The vast majority of voters decided much earlier about whom to vote for, the campaign didn’t really influence them, our Research Affiliate Zsolt Enyedi and Andrea Szabo write on Telex.hu, analyzing the results of a survey by Zavecz Research commissioned by the CEU Democracy Institute.
The post-election opinion poll was conducted between 25 April and 4 May 2022. In social sciences, the first major post-election survey is of particular importance because it shows how a given society experienced the parliamentary elections. The survey showed that compared to 2018, fewer Hungarians saw electoral fraud in this year's election, but the democratic institutional system itself is still held in low esteem by Hungarians.

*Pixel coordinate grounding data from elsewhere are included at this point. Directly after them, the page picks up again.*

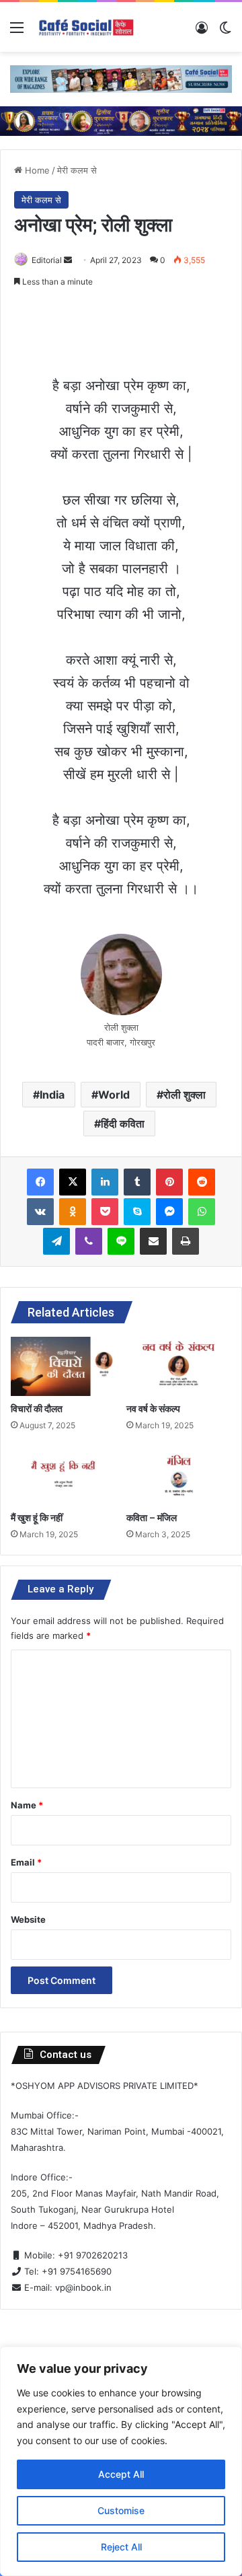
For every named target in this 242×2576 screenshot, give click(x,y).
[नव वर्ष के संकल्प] (178, 1366)
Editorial (47, 260)
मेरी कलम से (77, 170)
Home (36, 170)
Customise (121, 2510)
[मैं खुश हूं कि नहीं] (63, 1475)
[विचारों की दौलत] (63, 1366)
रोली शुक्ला (184, 1094)
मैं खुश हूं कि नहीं (37, 1517)
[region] (121, 2461)
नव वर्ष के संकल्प (153, 1408)
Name (27, 1805)
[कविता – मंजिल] (178, 1475)
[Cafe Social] (87, 26)
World (114, 1094)
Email (26, 1862)
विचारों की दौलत (37, 1408)
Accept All (121, 2474)
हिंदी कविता (123, 1123)
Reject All (121, 2546)
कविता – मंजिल (151, 1517)
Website (28, 1919)
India (52, 1094)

More than 80% of voters said they had decided before the election campaign, or even years before, which party or party alliance they would vote for. However, one in five citizens could still have been influenced by the 1-2 months of the election campaign, and 10 per cent said they had decided to vote in the last 1 month and a further 9 per cent in the last week. This means that more than half a million domestic voters made their decision in the last month and almost half a million more in the last few days.
The campaign did influence the success of the far-right Our Homeland party, because it may well have depended on those voters who decided in the last week to vote at all.
According to the survey, the level of education has a significant impact on party choice, but it is important to see that Fidesz has also won among those with a university or college degree, although there is no doubt that over the last decade it has tended to gain support from the lower social strata while losing support from the upper strata. A third of the ruling party’s current voter base has completed 8 grades or less.
This social formula, together with stories of the mobilization of vulnerable citizens, may have contributed to the overwhelming majority of the society agreeing with the claim that the right to vote should be linked to completion of primary school.
Such a restriction of civil rights is not alien to the right-wing mindset, but the idea is also popular among liberals and left-wingers. Indeed, supporters of the opposition list are somewhat more inclined to accept the claim than Fidesz supporters, the survey showed.